Nessas histórias a gente vê o quanto tem destaque a força das mulheres nos territórios, nestas comunidades impactadas pela ameaça de despejos. Muitas mulheres estão contando o que representa para elas ter um teto durante este período tão difícil da pandemia, e o desespero e o pavor que vai representar ir para a rua sem ter condições mínimas de sobrevivência, porque um aspecto importante é que viver em sociedade é uma forma de sobreviver. Foi assim no passado com os quilombos, com os mocambos, com a nossa resistência negra, indígena, popular, e não é diferente hoje.
Ter uma comunidade não é só ter um teto. Estar em uma comunidade é não passar fome, não passar necessidade, é ter alguém para te socorrer em suas necessidades mais imediatas. Quando um despejo acontece, essa comunidade é dispersada, as pessoas vão cada uma para um lado e perdem o elo de comunidade. E isso está nas cartas.

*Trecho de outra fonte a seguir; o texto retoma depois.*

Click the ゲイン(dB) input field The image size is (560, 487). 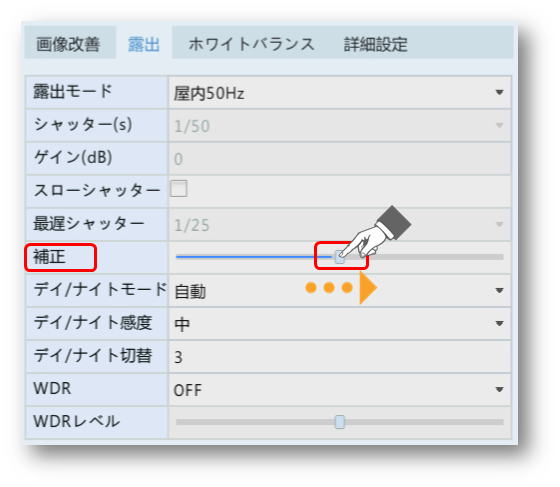coord(340,159)
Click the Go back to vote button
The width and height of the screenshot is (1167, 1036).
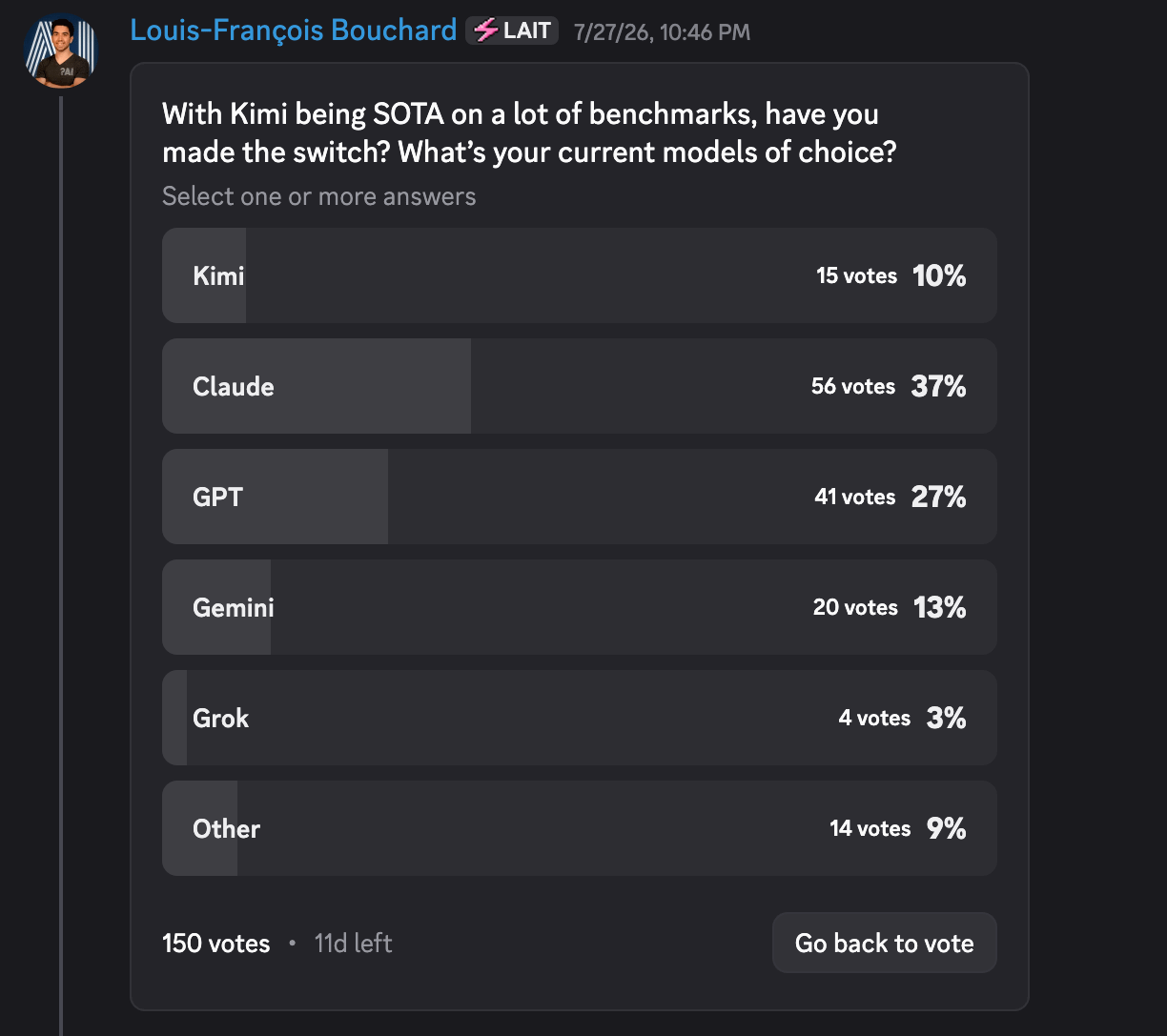[x=885, y=944]
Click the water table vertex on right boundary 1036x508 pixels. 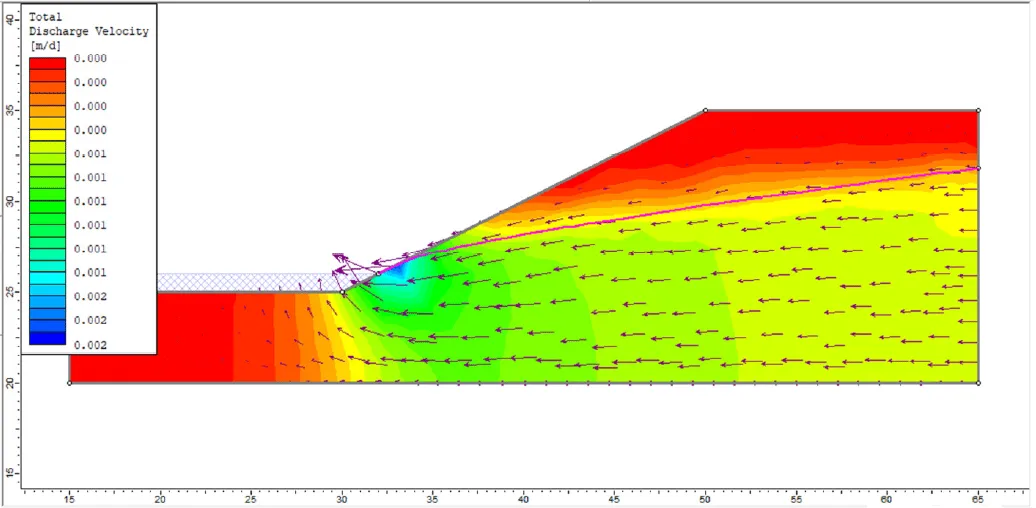tap(978, 168)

Além disso, estamos realizando audiências em nível local, em Assembleias Legislativas, como é o caso da recente audiência realizada na Assembleia Legislativa do Espírito Santo, também na do Mato Grosso. Estamos também nesta campanha internacional de sensibilização, a nossa comunicação tem feito uma campanha intensiva de divulgação para a sociedade sobre o que vai representar essa bomba de despejos, e além disso estamos nas ruas: no dia 17 tivemos uma importante mobilização que foi presente em vários espaços, pelo menos 18 estados se mobilizaram pelo Despejo Zero, e além disso nós devemos também intensificar essas mobilizações no 30 e no dia 31.
Dia 30 é o nosso próximo dia “D” de mobilizações. Em Brasília nós vamos ter uma vigília, na qual vamos caminhar e fazer os nossos pedidos ao STF pela prorrogação da ADPF 828; além disso, nós devemos ter a audiência hoje na qual parlamentares, junto com movimentos populares, na qual iremos levar nossa reivindicação e nossos argumentos em relação à prorrogação da ADPF 828.